Here’s the plan. Today I will preach on the subject of covenant generally. Then, over the last four Sundays of January, I will bring a message on each of the four major divisions of our particular church covenant. Here’s what the schedule looks like so far. As you can see, the general title for the series is Covenant Life. That’s because our life in God is guided by the covenants He has made with His people, especially the New Covenant. And, it’s because our life in Christ and with each other ought to be guided by the covenant we’re committed to as members of this church.
Btw, for the record, since this series is still a work in progress, I reserve the right to change the texts and the individual titles as further reflection refines my thinking. But the first half of the titles won’t change, and the coverage of the four sections of the covenant won’t change either.

GIVEN REQUEST 1
Write out the part of the passage on the covenant series starting at "Here’s the plan." and ending at "of this church.".

MATERIAL SHOWN

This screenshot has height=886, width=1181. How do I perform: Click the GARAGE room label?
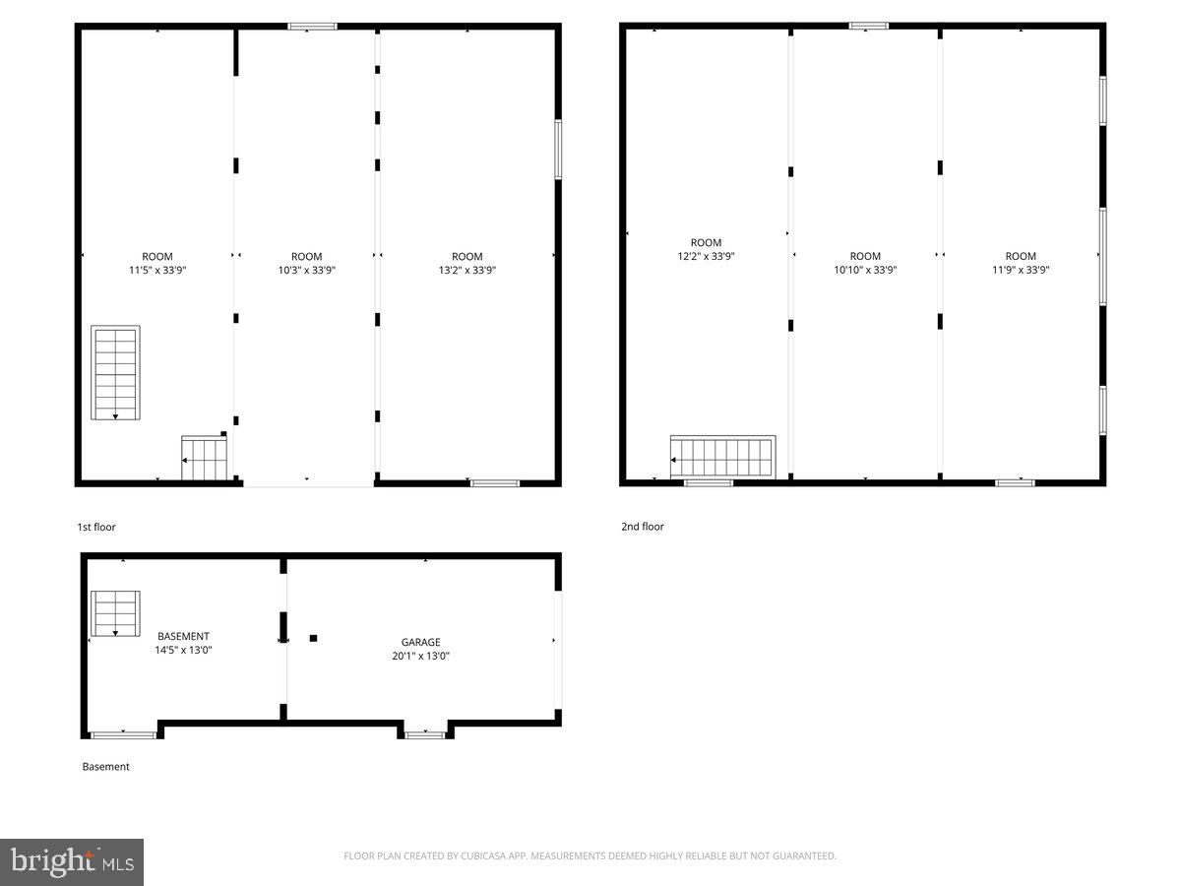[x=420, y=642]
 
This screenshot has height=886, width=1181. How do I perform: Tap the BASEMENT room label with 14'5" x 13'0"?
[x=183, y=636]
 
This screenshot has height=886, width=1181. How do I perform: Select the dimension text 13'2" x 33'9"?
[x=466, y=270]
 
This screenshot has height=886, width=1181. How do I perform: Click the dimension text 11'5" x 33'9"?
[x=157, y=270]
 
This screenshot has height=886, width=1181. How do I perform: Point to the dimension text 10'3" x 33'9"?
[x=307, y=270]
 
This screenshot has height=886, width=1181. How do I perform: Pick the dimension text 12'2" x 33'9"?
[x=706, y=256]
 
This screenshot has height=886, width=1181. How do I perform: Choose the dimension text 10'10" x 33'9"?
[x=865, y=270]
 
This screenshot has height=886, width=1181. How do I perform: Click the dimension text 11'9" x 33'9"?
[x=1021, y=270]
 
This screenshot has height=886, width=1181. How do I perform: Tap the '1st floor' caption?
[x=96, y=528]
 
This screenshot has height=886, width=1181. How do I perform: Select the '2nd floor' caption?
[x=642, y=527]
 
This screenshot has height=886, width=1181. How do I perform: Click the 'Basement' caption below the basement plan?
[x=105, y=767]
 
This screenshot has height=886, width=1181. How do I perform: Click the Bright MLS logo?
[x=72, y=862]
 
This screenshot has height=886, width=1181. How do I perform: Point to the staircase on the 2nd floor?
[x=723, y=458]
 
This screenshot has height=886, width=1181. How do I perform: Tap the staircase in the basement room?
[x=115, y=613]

==

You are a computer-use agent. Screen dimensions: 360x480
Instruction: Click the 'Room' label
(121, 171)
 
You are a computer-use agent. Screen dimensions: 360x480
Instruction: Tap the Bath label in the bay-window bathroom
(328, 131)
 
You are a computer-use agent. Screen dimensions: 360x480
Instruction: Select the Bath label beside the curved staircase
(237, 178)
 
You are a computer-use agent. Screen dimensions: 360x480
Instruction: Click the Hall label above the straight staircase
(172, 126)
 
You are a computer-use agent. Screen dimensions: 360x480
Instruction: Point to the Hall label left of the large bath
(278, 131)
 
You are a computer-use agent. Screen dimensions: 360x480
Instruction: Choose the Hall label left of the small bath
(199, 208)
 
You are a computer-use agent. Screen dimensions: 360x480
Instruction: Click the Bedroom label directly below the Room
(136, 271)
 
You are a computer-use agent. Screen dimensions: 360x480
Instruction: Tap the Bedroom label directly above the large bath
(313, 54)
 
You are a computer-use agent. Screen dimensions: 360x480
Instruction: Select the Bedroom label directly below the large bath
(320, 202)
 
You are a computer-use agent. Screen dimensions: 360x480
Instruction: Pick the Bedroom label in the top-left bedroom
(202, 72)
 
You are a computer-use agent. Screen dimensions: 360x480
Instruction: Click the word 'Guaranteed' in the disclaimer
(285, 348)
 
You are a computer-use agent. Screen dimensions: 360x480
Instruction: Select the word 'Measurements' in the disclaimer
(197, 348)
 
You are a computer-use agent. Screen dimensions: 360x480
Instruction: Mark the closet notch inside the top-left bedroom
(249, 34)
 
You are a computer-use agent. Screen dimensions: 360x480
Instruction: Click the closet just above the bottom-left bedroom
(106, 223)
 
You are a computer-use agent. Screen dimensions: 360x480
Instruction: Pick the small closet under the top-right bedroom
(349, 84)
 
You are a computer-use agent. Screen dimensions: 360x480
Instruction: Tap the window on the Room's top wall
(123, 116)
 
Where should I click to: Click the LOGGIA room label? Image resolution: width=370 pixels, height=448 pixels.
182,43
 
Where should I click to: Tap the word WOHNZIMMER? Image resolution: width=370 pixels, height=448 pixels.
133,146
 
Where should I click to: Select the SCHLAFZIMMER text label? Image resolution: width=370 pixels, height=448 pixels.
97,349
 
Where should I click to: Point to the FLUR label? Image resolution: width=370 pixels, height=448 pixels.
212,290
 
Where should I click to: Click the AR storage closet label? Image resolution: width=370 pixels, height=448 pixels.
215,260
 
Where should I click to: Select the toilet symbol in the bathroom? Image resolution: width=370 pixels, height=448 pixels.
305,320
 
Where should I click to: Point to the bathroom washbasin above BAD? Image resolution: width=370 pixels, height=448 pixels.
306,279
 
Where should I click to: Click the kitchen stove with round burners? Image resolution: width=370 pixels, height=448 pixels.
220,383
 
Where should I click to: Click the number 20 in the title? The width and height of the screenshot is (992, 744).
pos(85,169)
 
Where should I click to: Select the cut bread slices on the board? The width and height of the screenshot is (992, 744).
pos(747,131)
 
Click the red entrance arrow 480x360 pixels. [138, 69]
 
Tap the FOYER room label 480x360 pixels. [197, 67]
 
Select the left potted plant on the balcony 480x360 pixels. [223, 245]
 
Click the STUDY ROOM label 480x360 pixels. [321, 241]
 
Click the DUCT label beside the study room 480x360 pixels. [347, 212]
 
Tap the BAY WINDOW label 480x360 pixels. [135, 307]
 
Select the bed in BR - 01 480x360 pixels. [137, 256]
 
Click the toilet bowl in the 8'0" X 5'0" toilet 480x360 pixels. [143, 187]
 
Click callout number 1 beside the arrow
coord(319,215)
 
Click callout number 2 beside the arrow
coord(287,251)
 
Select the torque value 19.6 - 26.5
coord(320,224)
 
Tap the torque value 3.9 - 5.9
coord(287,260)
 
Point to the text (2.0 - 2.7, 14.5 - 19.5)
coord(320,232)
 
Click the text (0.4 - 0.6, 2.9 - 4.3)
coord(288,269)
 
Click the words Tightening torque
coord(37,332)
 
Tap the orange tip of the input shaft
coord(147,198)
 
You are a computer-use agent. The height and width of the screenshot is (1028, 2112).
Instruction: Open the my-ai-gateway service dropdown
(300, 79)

--

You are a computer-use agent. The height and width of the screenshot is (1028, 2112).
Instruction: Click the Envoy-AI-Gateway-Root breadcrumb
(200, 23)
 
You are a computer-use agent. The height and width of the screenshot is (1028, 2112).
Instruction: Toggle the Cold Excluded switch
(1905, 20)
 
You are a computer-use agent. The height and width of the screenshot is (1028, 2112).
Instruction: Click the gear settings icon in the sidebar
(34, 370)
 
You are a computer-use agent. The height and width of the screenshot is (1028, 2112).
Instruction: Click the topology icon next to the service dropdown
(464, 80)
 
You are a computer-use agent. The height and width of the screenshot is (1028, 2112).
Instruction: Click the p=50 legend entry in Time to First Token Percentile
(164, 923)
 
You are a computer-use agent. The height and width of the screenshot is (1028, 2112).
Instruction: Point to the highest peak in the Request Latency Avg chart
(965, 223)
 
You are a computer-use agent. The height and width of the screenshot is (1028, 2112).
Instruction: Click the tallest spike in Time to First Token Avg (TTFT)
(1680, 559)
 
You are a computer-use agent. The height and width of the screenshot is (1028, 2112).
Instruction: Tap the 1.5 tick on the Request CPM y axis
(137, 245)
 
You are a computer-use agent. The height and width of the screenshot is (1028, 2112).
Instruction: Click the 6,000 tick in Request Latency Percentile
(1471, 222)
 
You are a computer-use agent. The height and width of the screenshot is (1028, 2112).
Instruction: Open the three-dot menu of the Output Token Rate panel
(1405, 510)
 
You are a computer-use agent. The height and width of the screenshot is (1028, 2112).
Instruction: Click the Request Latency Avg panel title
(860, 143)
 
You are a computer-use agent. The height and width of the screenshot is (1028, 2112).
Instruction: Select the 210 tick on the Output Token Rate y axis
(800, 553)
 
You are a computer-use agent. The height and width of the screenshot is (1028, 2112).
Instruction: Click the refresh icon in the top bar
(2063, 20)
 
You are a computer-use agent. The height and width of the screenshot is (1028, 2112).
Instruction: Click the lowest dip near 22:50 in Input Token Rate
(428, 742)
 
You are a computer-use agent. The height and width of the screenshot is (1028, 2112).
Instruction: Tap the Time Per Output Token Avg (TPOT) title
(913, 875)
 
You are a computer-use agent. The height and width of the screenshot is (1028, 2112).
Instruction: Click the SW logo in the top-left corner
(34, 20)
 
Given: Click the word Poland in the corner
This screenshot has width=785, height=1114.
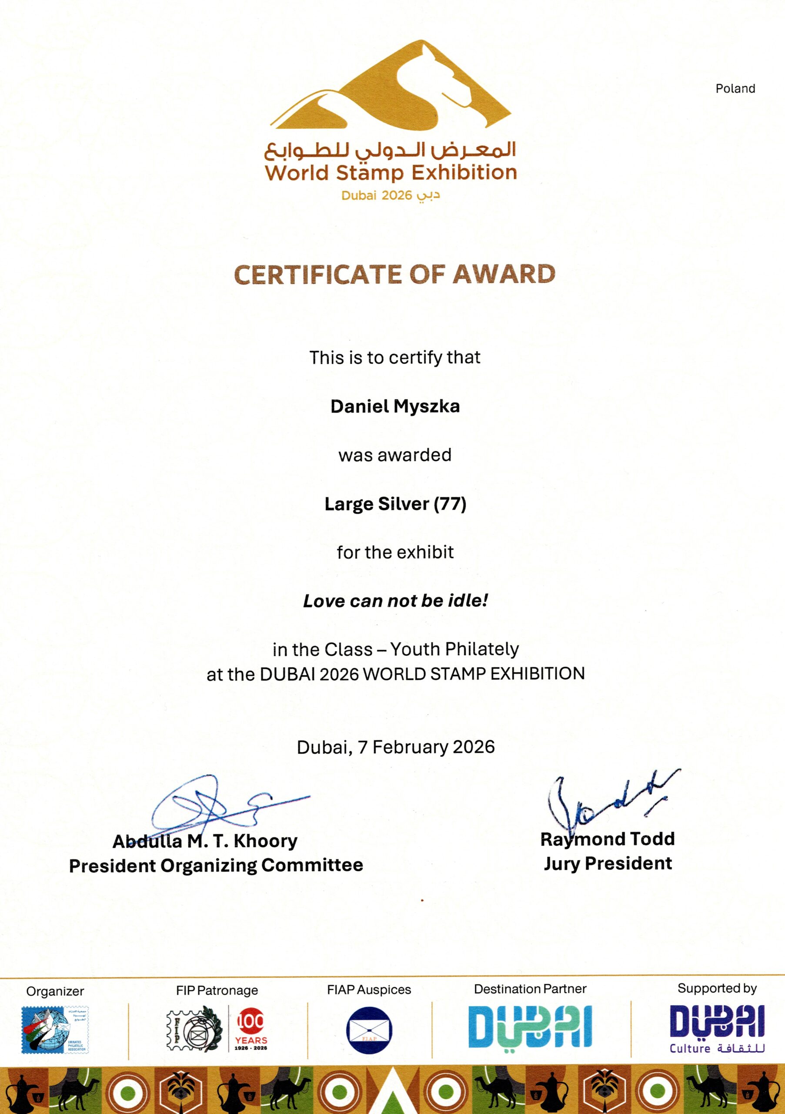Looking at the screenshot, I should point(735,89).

GIVEN REQUEST 2
Lay out the lines of the listing as a numbered list, starting at the line that contains "GARAGE room label?" and ending at the line that contains "[x=865, y=270]", leaving out blank lines and pictures.

FULL OUTPUT 1
Here’s the plan. Today I will preach on the subject of covenant generally. Then, over the last four Sundays of January, I will bring a message on each of the four major divisions of our particular church covenant. Here’s what the schedule looks like so far. As you can see, the general title for the series is Covenant Life. That’s because our life in God is guided by the covenants He has made with His people, especially the New Covenant. And, it’s because our life in Christ and with each other ought to be guided by the covenant we’re committed to as members of this church.

FULL OUTPUT 2
1. This screenshot has height=886, width=1181. How do I perform: Click the GARAGE room label?
2. [x=420, y=642]
3. This screenshot has height=886, width=1181. How do I perform: Tap the BASEMENT room label with 14'5" x 13'0"?
4. [x=183, y=636]
5. This screenshot has height=886, width=1181. How do I perform: Select the dimension text 13'2" x 33'9"?
6. [x=466, y=270]
7. This screenshot has height=886, width=1181. How do I perform: Click the dimension text 11'5" x 33'9"?
8. [x=157, y=270]
9. This screenshot has height=886, width=1181. How do I perform: Point to the dimension text 10'3" x 33'9"?
10. [x=307, y=270]
11. This screenshot has height=886, width=1181. How do I perform: Pick the dimension text 12'2" x 33'9"?
12. [x=706, y=256]
13. This screenshot has height=886, width=1181. How do I perform: Choose the dimension text 10'10" x 33'9"?
14. [x=865, y=270]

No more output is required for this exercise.